Using SignalStrategy with a precomputed signal
If your model produces a full signal array up-front (e.g. from a vectorized model), SignalStrategy from backtesting.lib provides the simplest integration:
import numpy as np
import pandas as pd
from backtesting.lib import SignalStrategy, TrailingStrategy
from backtesting.test import SMA
class MLSignalStrategy(SignalStrategy, TrailingStrategy):
n1 = 10
n2 = 25
def init(self):
super().init()
# Compute moving averages vectorially
sma1 = self.I(SMA, self.data.Close, self.n1)
sma2 = self.I(SMA, self.data.Close, self.n2)
# Signal: +1 when sma1 crosses above sma2, else 0
signal = (pd.Series(sma1) > sma2).astype(int).diff().fillna(0)
signal = signal.replace(-1, 0) # long-only
entry_size = signal * .95 # use 95% of equity per order
# Pass the full signal array to SignalStrategy
self.set_signal(entry_size=entry_size)
# Optional: add trailing stop-loss
self.set_trailing_sl(2)
SignalStrategy.set_signal(entry_size, exit_portion=None) interprets:
- Positive values in
entry_size → buy
- Negative values → sell
- Zero → do nothing
Monte Carlo stress testing with random_ohlc_data()
To test strategy robustness, run it against randomly shuffled OHLC data that preserves the statistical properties of the original:
from backtesting.lib import random_ohlc_data
from backtesting.test import EURUSD
bt = Backtest(EURUSD, MLTrainOnceStrategy, commission=.0002, margin=.05)
# Run on 20 randomized variants of the original data
results = []
for random_data in zip(range(20), random_ohlc_data(EURUSD, random_state=42)):
_, df = random_data
result = Backtest(df, MLTrainOnceStrategy, commission=.0002, margin=.05).run()
results.append(result['Equity Final [$]'])
import pandas as pd
print(pd.Series(results).describe())
random_ohlc_data() is a generator — call next() on it to obtain each new synthetic dataset.
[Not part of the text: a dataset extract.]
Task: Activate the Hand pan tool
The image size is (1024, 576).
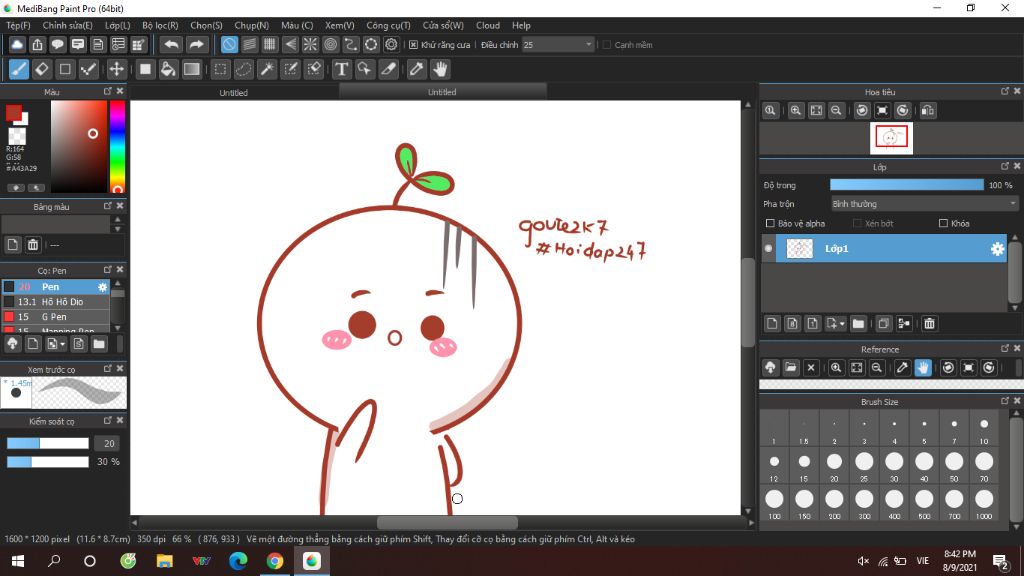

The frac parameter controls oversampling (default 1.0; values above 1 produce longer synthetic series).
Machine learning models trained and evaluated on the same in-sample data will appear profitable due to overfitting. Always separate your data into training and test sets, and validate your strategy on truly unseen data before drawing conclusions.